Nel luglio 1516, forse per le pressioni ricevute o più probabilmente per un più chiaro indirizzo antifrancese assunto da Massimiliano I, Enrico VIII parve intenzionato a chiudere la questione e in due lettere al Wingfield si dichiarava disponibile a rimborsare almeno la metà del debito con i Frescobaldi.
Nel settembre 1516 la vicenda non si era tuttavia ancora conclusa, ma da una lettera del 9 sett. 1516, in cui Massimiliano I invitava Enrico VIII a rimborsare i Frescobaldi per le perdite subite a causa del ritardato pagamento, si può dedurre che il grosso del debito era stato saldato.
Negli anni successivi la situazione economica dei Frescobaldi dovette subire comunque qualche incrinatura.

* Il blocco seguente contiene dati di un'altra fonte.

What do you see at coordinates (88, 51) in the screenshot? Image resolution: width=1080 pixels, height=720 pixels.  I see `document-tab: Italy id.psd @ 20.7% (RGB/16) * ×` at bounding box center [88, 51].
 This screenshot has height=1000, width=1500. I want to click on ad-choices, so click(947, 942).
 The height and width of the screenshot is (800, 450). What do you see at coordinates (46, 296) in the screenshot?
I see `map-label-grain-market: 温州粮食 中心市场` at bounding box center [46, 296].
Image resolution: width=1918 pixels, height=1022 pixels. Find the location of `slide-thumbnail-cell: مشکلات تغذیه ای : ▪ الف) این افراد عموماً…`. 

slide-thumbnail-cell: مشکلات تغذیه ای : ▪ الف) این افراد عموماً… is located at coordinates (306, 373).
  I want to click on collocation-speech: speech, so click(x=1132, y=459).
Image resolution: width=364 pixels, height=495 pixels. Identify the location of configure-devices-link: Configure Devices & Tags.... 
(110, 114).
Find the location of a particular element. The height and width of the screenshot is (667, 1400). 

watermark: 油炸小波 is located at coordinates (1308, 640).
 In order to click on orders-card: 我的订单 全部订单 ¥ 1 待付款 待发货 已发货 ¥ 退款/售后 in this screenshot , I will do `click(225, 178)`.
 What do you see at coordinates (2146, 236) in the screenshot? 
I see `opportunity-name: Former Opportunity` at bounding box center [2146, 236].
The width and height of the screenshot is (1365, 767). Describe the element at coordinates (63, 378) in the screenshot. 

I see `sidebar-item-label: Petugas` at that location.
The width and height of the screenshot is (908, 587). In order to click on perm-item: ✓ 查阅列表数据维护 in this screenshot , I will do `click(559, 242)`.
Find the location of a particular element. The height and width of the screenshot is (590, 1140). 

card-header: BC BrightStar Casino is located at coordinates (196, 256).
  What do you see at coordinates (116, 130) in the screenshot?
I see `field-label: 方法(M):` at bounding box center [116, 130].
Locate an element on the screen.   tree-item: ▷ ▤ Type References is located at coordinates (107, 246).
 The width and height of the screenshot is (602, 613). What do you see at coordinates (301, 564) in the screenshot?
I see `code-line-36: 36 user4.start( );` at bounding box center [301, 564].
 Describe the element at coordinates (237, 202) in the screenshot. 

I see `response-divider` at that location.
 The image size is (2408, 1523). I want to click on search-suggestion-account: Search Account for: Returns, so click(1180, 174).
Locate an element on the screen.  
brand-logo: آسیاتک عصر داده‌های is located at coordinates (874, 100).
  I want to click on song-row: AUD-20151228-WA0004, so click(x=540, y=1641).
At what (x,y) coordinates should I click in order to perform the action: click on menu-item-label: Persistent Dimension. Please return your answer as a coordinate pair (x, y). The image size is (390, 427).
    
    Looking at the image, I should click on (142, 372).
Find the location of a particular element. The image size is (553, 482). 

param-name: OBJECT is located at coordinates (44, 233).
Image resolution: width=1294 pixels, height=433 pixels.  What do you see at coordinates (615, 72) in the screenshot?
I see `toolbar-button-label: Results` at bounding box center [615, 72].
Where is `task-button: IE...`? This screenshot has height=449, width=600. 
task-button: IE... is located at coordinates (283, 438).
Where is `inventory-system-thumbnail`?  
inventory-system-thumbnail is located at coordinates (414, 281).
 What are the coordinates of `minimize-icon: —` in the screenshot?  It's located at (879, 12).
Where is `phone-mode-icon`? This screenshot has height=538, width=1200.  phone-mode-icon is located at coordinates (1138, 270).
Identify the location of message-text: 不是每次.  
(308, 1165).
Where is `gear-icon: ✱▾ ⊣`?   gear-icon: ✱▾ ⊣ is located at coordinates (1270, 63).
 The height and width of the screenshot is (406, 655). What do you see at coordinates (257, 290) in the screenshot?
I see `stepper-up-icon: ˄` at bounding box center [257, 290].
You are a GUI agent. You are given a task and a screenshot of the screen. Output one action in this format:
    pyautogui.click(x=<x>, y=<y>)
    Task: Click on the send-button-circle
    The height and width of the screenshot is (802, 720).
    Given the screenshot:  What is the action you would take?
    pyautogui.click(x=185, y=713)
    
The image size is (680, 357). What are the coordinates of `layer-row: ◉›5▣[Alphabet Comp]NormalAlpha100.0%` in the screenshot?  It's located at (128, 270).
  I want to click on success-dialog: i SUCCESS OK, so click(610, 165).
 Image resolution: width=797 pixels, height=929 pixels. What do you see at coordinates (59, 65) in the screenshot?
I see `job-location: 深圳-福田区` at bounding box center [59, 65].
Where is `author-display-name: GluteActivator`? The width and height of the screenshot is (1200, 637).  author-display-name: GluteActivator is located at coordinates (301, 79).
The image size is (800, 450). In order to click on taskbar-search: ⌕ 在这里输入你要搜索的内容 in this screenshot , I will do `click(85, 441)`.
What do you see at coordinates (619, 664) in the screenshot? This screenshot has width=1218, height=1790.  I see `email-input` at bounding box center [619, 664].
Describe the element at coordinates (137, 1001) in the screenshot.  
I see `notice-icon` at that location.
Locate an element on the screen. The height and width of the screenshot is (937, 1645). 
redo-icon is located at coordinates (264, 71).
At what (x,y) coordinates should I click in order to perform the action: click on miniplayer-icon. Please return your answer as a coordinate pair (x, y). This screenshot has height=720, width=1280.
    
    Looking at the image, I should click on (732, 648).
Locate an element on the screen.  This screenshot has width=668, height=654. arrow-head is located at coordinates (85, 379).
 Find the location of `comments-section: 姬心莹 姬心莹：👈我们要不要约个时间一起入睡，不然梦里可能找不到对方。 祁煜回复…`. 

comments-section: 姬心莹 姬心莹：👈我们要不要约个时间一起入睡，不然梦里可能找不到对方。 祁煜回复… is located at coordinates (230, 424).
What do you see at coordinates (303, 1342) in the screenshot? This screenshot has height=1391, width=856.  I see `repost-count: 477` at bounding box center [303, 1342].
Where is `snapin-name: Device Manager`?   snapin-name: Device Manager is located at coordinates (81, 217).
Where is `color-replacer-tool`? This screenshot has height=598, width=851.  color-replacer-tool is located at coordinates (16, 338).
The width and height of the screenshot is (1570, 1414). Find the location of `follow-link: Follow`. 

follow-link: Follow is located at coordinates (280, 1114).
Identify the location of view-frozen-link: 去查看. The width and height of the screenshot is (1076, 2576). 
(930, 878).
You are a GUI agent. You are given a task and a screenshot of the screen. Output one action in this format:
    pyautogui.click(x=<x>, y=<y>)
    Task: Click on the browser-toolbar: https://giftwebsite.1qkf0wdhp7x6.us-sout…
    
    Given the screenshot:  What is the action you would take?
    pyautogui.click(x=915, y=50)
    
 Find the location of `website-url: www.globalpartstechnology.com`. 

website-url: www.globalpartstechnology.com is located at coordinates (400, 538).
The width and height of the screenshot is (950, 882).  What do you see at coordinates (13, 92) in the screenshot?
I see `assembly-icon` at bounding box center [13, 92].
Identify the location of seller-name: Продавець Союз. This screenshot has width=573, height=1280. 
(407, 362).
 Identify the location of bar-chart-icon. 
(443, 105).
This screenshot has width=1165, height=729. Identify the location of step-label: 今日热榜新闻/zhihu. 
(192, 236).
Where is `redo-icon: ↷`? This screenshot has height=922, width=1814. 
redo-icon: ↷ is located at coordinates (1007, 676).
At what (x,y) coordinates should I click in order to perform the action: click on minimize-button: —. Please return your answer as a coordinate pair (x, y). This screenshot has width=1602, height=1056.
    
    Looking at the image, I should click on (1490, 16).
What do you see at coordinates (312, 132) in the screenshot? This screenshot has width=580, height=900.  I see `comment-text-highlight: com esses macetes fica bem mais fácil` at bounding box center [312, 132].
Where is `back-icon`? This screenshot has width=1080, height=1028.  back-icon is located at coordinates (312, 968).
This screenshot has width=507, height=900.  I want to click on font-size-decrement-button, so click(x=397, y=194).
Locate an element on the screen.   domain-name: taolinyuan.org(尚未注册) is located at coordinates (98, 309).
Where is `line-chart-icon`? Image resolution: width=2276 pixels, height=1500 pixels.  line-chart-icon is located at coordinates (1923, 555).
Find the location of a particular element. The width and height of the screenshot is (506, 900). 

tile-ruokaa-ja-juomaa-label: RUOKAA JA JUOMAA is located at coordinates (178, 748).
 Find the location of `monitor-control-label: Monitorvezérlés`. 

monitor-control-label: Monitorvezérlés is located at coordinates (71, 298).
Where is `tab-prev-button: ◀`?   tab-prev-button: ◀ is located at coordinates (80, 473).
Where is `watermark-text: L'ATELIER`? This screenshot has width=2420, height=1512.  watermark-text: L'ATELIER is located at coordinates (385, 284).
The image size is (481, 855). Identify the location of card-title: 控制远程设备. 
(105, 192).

In due lettere del 1529 indirizzate da Francesco Frescobaldi, fratello del F., al cardinale Wolsey, si avvisa non solo della malattia e poi della avvenuta morte di questo, ma si denuncia anche una congiura e una vera e propria spoliazione dei beni, subita dalla famiglia per mano di gentiluomini inglesi e realizzata durante la loro assenza da Firenze.
Il F. morì dunque con certezza nel 1529.
Fonti e Bibl.: Arch. di Stato di Firenze, Ceramelli Papiani, n. 2149, fasc. "Frescobaldi"; Cittadinario S. Spirito, filze I-II; Mss. 355, Carte dell'Ancisa, HH, cc. 303-308; Mss. 359, idem, LL, c. 543; Raccolta Sebregondi, fasc. "Frescobaldi"; Tratte 81, c. 46r; Letters and papers, … of the Henry VIII…, a cura di J. Gardiner, London 1862-76, I, pp. 365, 414, 479, 690 s., 818; II, 1, pp. 544 s., 548, 552 s., 558 s., 587, 598, 601 s., 631-633, 636 s., 638 s., 640, 649-651, 660-663, 678, 727; IV, 3, p. 2662; S.J. Brewer, The reign of Henry VIII, London 1884, I, pp. 133, 139, 143-145, 154, 484; C. Fatta, Il regno di Enrico VIII d'Inghilterra secondo i documenti contemporanei, I, Firenze 1938, pp. 234 s.; L. Einstein, Il Rinascimento ital. in Inghilterra, Siracusa 1969, p. 341.